Of course in recent history warfare has been highly asymmetrical, with advanced militaries only engaging weaker forces.

nah. as sensor packages and missile technology advances, so do countermeasures, while the good ole bullet is harder to fool.

"The F-35 Joint Strike Fighter proponents’ riposte has been that the AIM-120 is a 100% reliable and 100% kill probability missile, so each F-35 carrying four AIM-120’s will account for four Sukhois or MiGs. This is a dangerously naive assumption. Operationally, the AIM-120 has achieved 10 BVR kills from 17 shots – a Pk or “kill probability” of 0.59 (59 percent) against benign or “dumb” targets.

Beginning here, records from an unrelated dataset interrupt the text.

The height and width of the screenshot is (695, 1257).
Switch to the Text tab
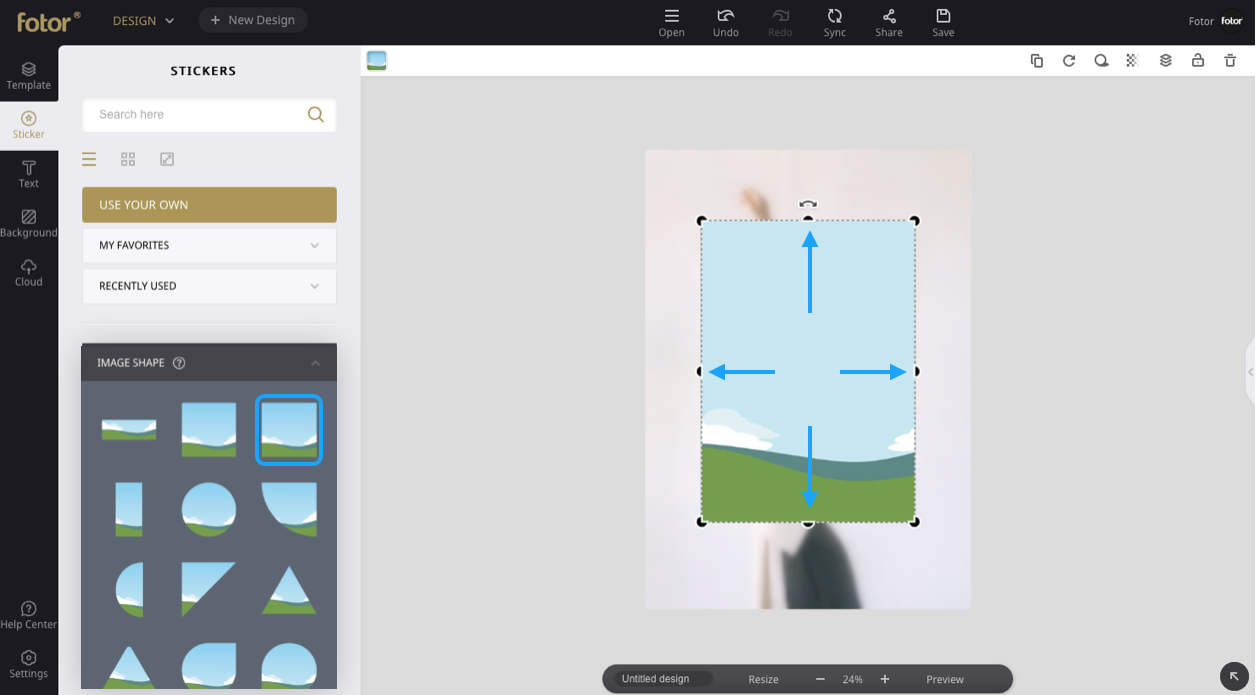pyautogui.click(x=29, y=174)
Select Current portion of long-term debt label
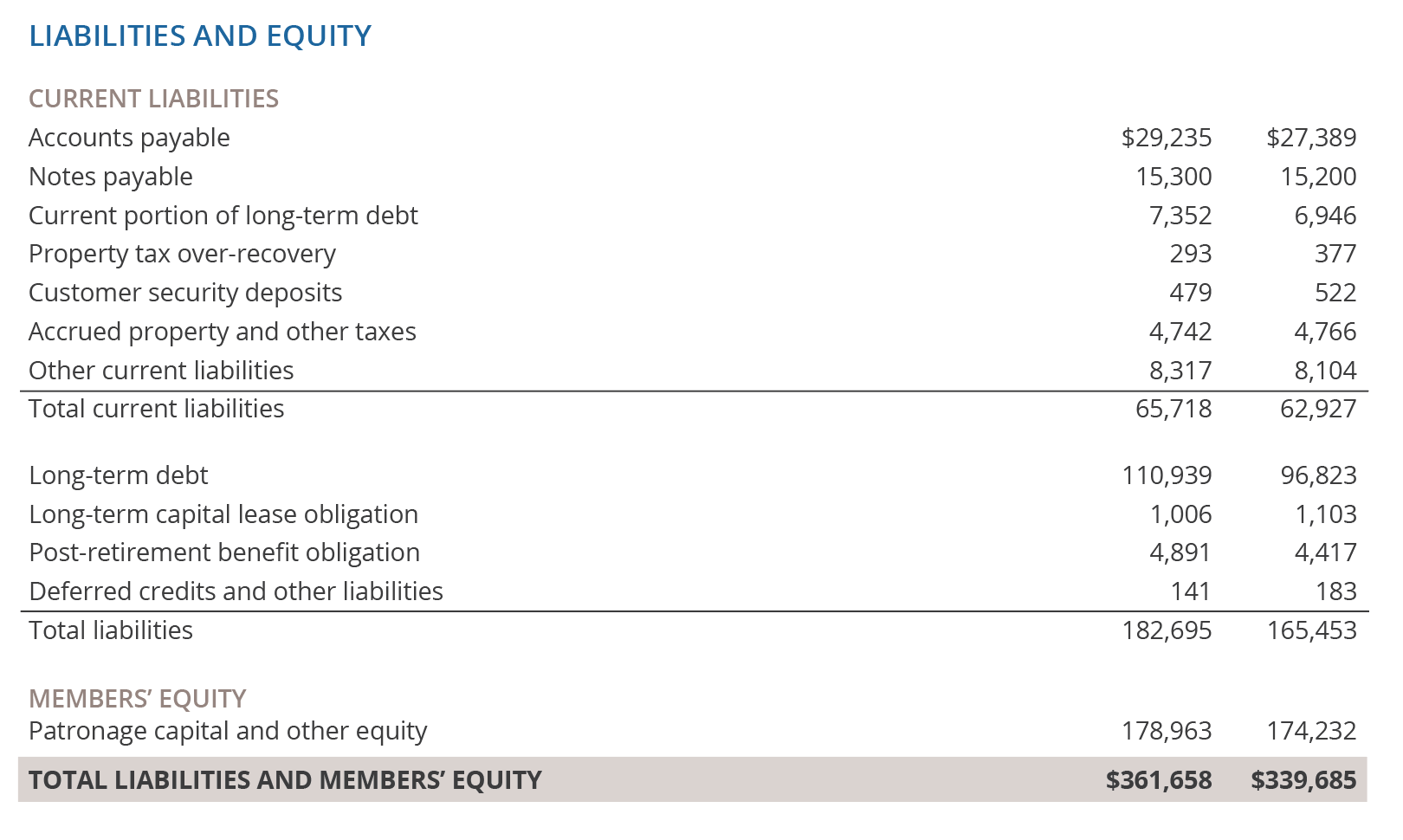This screenshot has height=840, width=1403. 223,216
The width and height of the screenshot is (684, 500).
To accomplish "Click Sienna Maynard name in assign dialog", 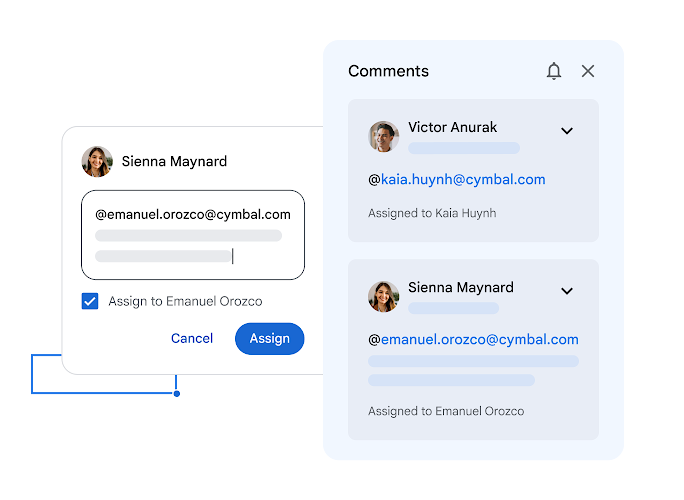I will [x=174, y=161].
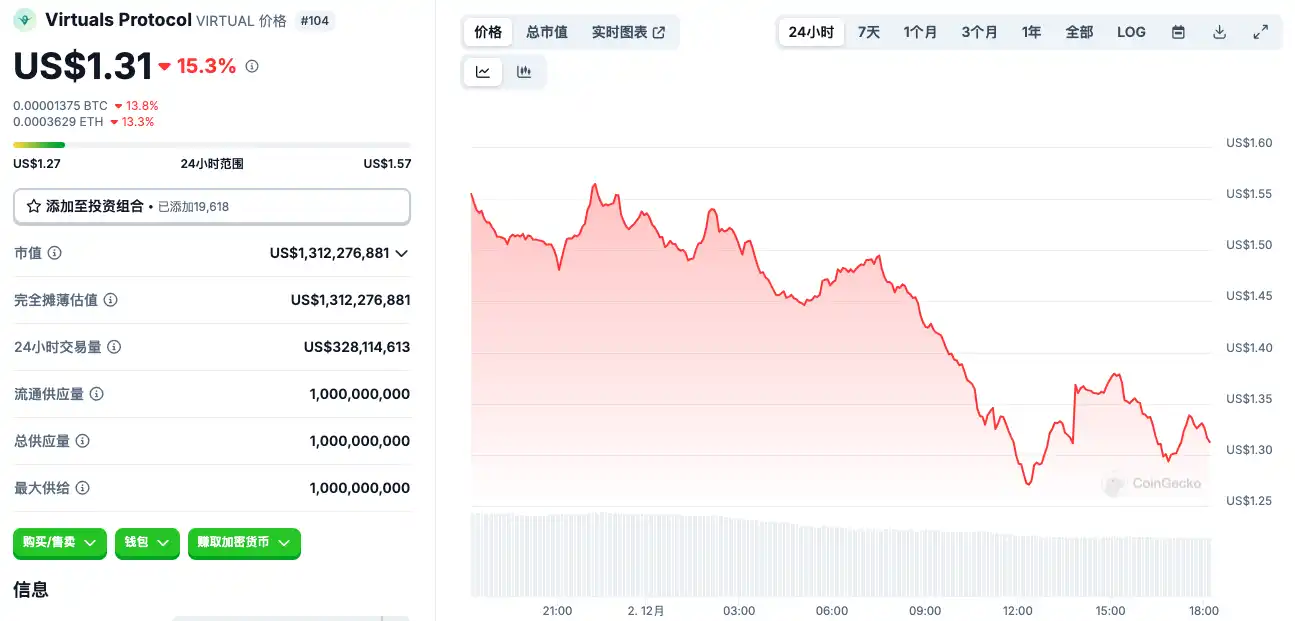Click the download chart data icon

click(1219, 32)
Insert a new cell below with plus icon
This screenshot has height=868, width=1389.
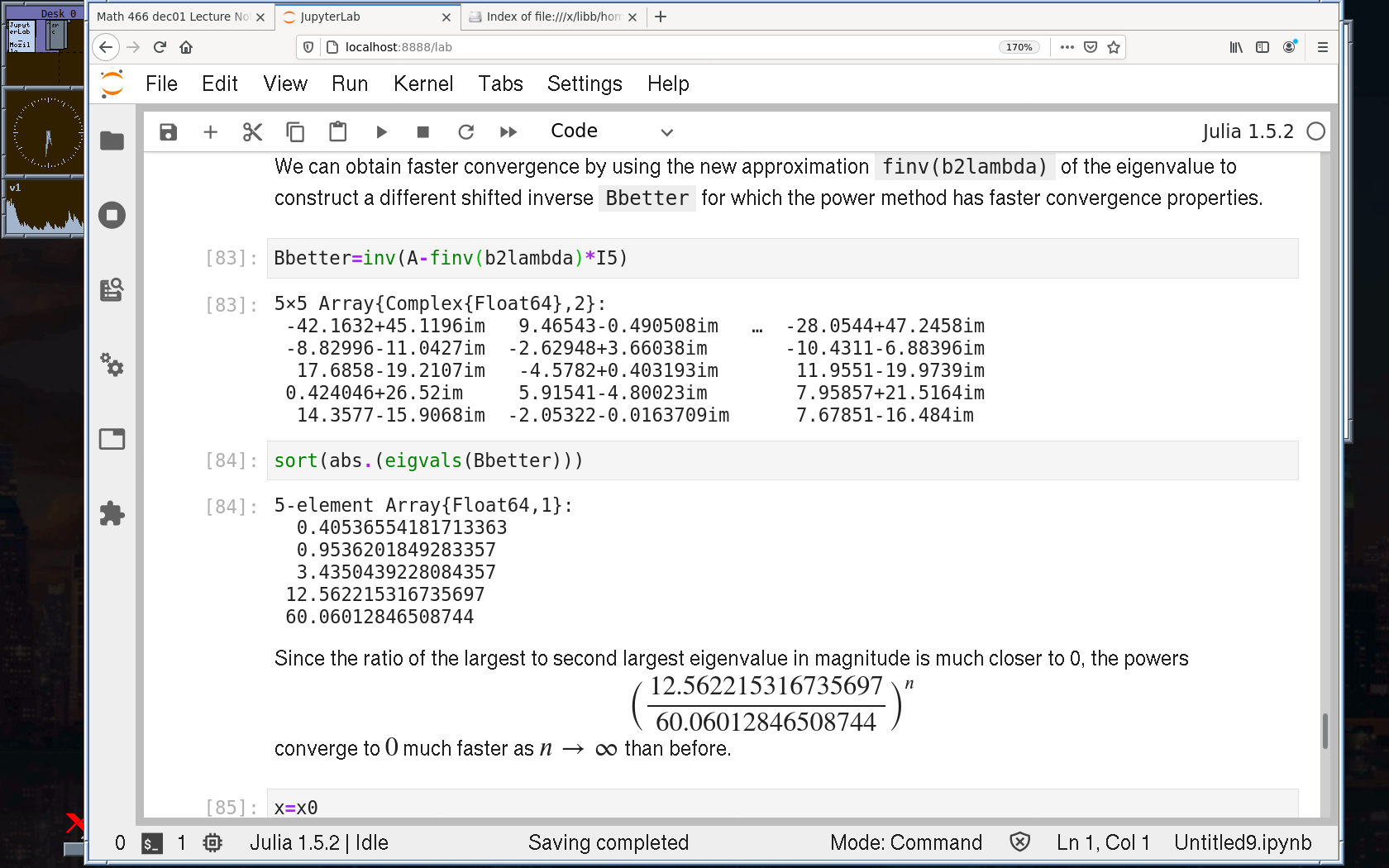pyautogui.click(x=210, y=132)

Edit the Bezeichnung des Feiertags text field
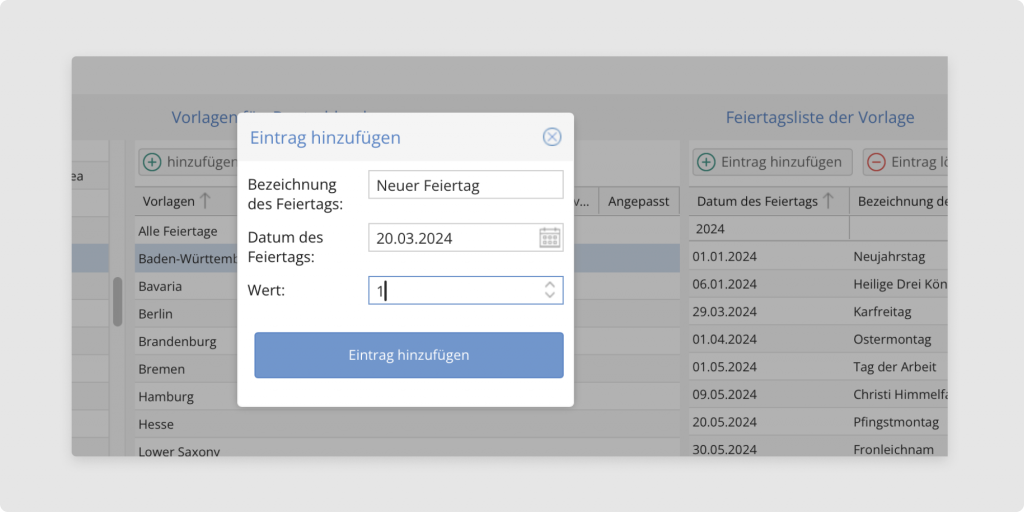(465, 185)
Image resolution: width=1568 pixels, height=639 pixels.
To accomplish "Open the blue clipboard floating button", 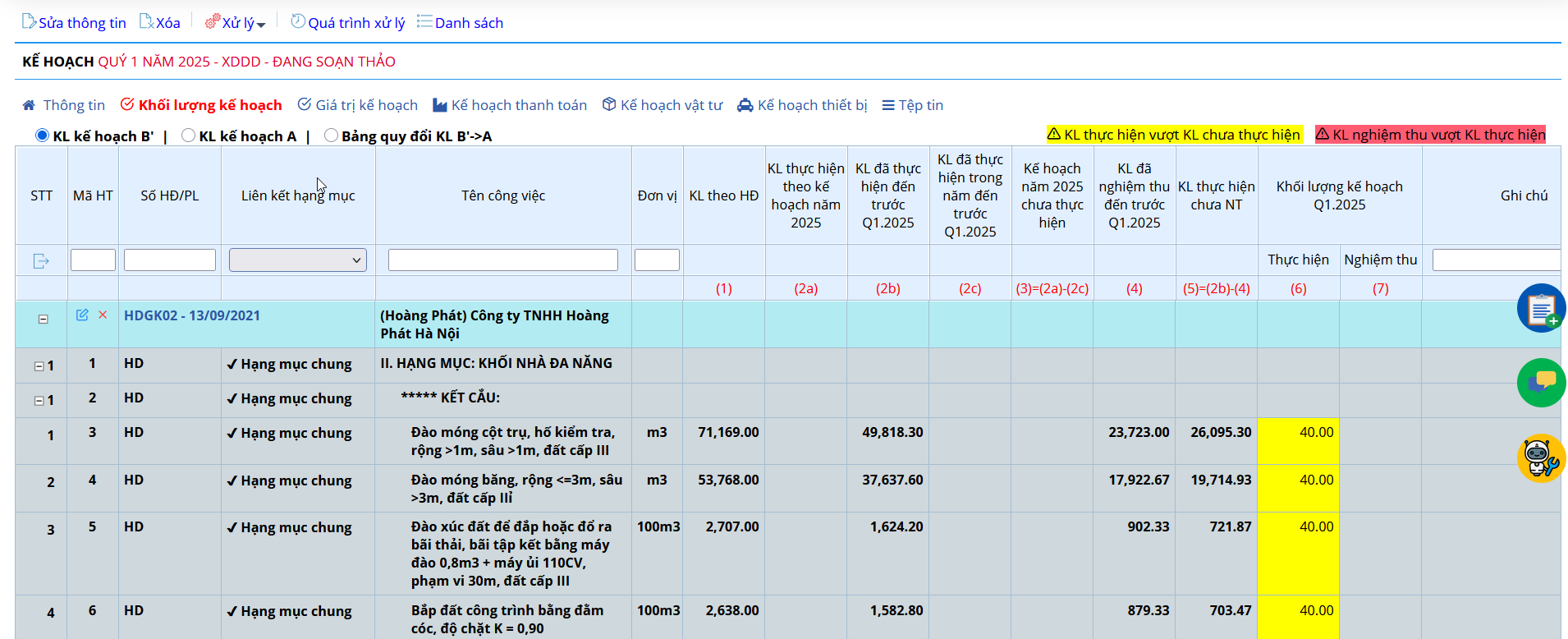I will pyautogui.click(x=1541, y=308).
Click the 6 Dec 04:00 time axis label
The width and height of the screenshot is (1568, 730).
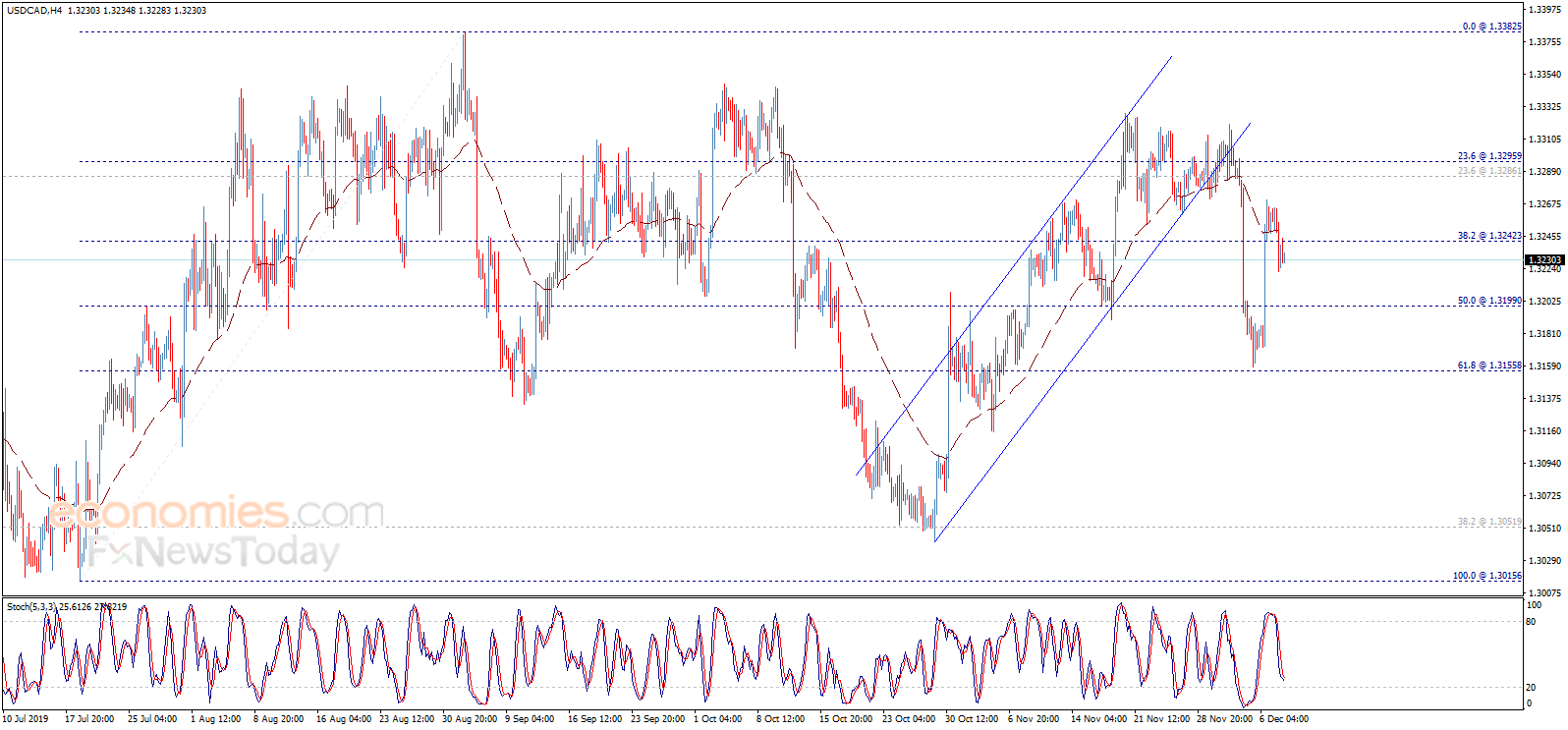[x=1284, y=719]
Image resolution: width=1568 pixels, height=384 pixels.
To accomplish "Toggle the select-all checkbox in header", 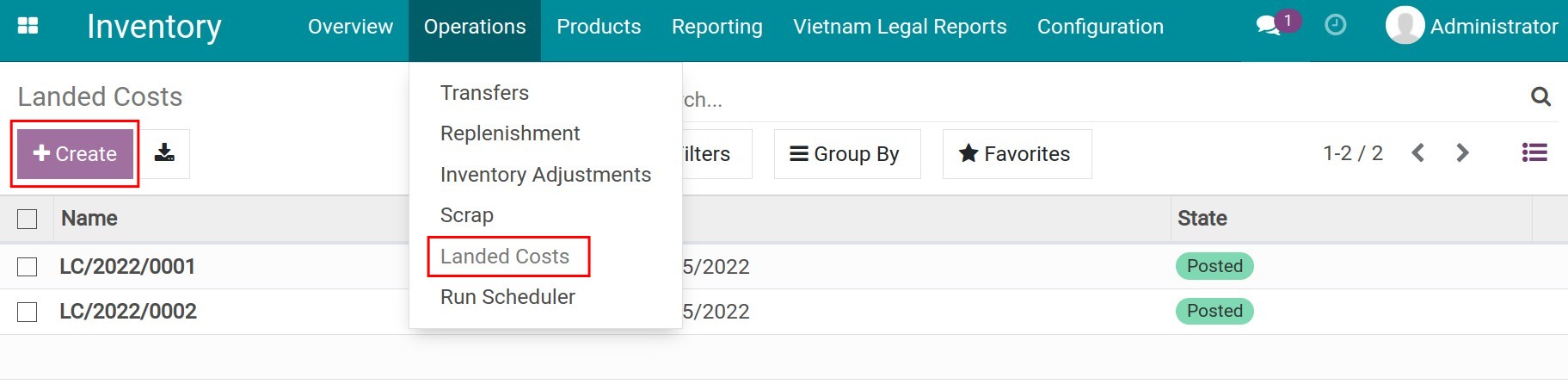I will tap(28, 219).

The AIM-120 has been tested in over 200 test firings, with a reliability of about 85 percent, so statistically speaking, about one of those four AIM-120s will be a dud." > http://www.ausairpower.net/APA-NOTAM-070109-1.html

also, once the 6-10 aa missiles you carry are spent, if you aren't faster than the enemy you cannot just disappear.

> The AIM-120 has been tested in over 200 test firings, with a reliability of about 85 percent, so statistically speaking, about one of those four AIM-120s will be a dud.

I didn't realize it's that bad. I guess action and sci-fi movies make you believe military equipment is much more reliable than it really is.

well don't take my comment as a slam to miltech, it's actually quite good once you consider it's gonna need to work at supersonic speed with all the forces entailed, targeting and intercepting a supersonic target, while being subject to all kind of electronic countermeasures, starting from beyond visual range and flying for an extended time before target acquisition via remote radio controls.
>'Operationally, the AIM-120 has achieved 10 BVR kills from 17 shots – a Pk or “kill probability” of 0.59 (59 percent) against benign or “dumb” targets.'

Fyi, frequencies are not probabilities. That was one of the points that, as he neared the end of his life, lead Ronald Fisher to say that mass confusion over stats would be the downfall of the next set of nations:

"We are quite in danger of sending highly trained and highly intelligent young men out into the world with tables of erroneous numbers under their arms, and with a dense fog in the place where their brains ought to be. In this century, of course, they will be working on guided missiles and advising the medical profession on the control of disease, and there is no limit to the extent to which they could impede every sort of national effort." Fisher, R N (1958). "The Nature of Probability". Centennial Review. 2: 261–274. http://www.york.ac.uk/depts/maths/histstat/fisher272.pdf

Here is another good paper from him on that: http://www.phil.vt.edu/dmayo/PhilStatistics/Triad/Fisher%201...

Chapter 9 here also covers it from a different perspective: http://omega.albany.edu:8008/JaynesBook.html

ikr, but there is no much more operational data beyond that. also, not my quote, and the point was just that at some point you need a fallback weapon
I had never seen evidence of the "guided missiles" part of Fisher's prediction before. In medicine it is obvious...so maybe I am just not familiar, is there mass confusion in weapons research too?
I beg to differ. Even without mentionning "exotic" manoeuvers such as what you can perform successfully in flight simulators (that may not be as easy to do in reality), the electronic war superiority demonstrated recently by Russians would let me believe that they could easily approach any US target. And let me tell you, it's very difficult to hit a close target when you only have long range missiles...
> the electronic war superiority demonstrated recently by Russians

Do you have any references on that?

I think he's referencing hype news pieces produced by RT and alike about their 'accomplishes' in Syria where they've 'bested US and NATO' forces.

Should take that with spoons of salt though.

This particular dogfighting scenario is pretty much extinct, but there's a line of thought that "stealth" aircrafts would in fact bring back dogfights. It's pretty logical: if you can't detect an aircraft from far away, that leaves only one place to meet it: up close.